Zig 0.14.0 released

Most likely you would create your own task specific container wrappers storing appropriate allocators inside them to avoid the silly errors of allocating with one allocator while freeing with another. This friction and extra work could actually lead to a better application design in the end.

1 Like

Yes. If you use std.ArrayList for lists in an interpreter, then the same sort of logic would apply.

That makes sense, thanks!

1 Like

I think from a data-oriented standpoint you should avoid individual objects anyway, and instead group them based on the set of keys, so that every unique set of keys is like an archetype, that forms a table, where the keys are the columns and the rows are the former individual instances.

All values shared across an entire column, also conveniently can be shared/stored once (in the archetype), if you are fine with moving the instance to a different archetype once that value needs to be changed.

I don’t think having a lot of managed instances creating an overhead is a very strong argument, I think a better argument is that you shouldn’t have that many container instances and once you have fewer of them; and your code is more data-oriented and deals more with groups of instances, you already naturally have code that groups things and then that code already carries the knowledge about what allocator is used for these 3 containers that are used together to store the data for a bunch of instances. So why store the same allocator 3 times in different containers that are always used together with the same allocator.

Also being able to initialize the unmanaged variants by just using the .empty decl literal is pretty nice. So I agree that it is better that you see where and when allocations are actually happening.

7 Likes

This is very similar the way by which std.ArrayList was implemented. Just copy that code instead if you want keep using it.

1 Like

I will disagree, here it’s not negligible. I’ve had first hand experience with that recently. So I was the first in my group of friends to learn Zig, and I follow it very closely. My friend on the other hand has less than a year of practice with the language. Recently he was working on optimizing he’s Scrabble solver. In which he computes all the possible solutions for a given board configuration based on the letters and wildcards you might have. I was helping him, looking through his code, benching with poop, and I noticed that he had aliased std.ArrayList(u8) to String. changing it to the unmanaged variant, significantly improved performance. The peak RSS went down by like 128mb of Ram. the cache references, cache misses went down by 20% and branch prediction was much better.

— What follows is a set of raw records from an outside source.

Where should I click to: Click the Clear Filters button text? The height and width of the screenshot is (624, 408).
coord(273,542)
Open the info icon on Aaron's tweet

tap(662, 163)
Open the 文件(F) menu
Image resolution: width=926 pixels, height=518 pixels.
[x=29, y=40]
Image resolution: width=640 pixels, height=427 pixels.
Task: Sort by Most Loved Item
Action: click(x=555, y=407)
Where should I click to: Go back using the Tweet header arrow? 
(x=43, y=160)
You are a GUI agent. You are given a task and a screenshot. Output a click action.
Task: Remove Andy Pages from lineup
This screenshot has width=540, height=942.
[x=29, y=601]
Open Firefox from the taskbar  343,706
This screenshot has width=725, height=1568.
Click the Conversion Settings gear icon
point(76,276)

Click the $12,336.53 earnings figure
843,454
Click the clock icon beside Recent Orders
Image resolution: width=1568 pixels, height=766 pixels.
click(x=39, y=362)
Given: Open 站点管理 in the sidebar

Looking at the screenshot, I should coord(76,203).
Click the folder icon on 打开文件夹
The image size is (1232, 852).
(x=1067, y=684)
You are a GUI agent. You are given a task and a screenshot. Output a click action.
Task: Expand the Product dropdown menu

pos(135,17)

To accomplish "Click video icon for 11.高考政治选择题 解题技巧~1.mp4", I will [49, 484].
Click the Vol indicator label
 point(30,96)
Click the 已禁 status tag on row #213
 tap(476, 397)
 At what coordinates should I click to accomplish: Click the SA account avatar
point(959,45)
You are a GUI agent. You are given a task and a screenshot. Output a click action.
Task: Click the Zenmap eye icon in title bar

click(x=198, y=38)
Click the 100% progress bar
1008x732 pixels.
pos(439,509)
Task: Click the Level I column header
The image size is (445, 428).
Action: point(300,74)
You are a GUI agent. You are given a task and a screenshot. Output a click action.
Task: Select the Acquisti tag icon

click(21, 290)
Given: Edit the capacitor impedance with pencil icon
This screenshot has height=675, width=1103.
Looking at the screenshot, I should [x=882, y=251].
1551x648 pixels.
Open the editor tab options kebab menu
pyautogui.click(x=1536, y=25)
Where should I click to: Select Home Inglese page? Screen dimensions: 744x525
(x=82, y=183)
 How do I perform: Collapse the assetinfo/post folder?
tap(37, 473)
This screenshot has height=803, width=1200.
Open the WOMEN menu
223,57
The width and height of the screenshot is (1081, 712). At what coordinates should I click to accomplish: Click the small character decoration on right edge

So while it probably doesn’t matter at small scale. It’s actually a very big deal at a larger scale. Also the inconvenience is fairly small, and as always you are free to create a wrapper around it. I started like everyone I guess by using the managed versions, and the more I use the language the more I’m leaning towards using undamaged variants.

5 Likes

This very much depends on your design. If you have lots of small arraylists and hashtables you will be spending lots of memory and cpu cycles managing them. Modern trend in Zig programming advocated by Andrew himself is the data-driven programming where instead of slice of containers you go with container of slices. Please google for his videos for the details. Data-driven design makes your RSS smaller and memory access more cache friendly. Also, having fewer but larger array-lists or hash-maps makes overhead negligible,

For the record, I am not against unmanaged containers and use them all the time but not because they save me an allocator object (this saving is nice but not crucial).

5 Likes

I remember a discussion on this topic from a while back. The problem with stashing an allocator somewhere is that you’re assuming that (a) it’ll remain valid beyond the function call and (b) that it’s the same interface for deallocation. Either of these has to be true.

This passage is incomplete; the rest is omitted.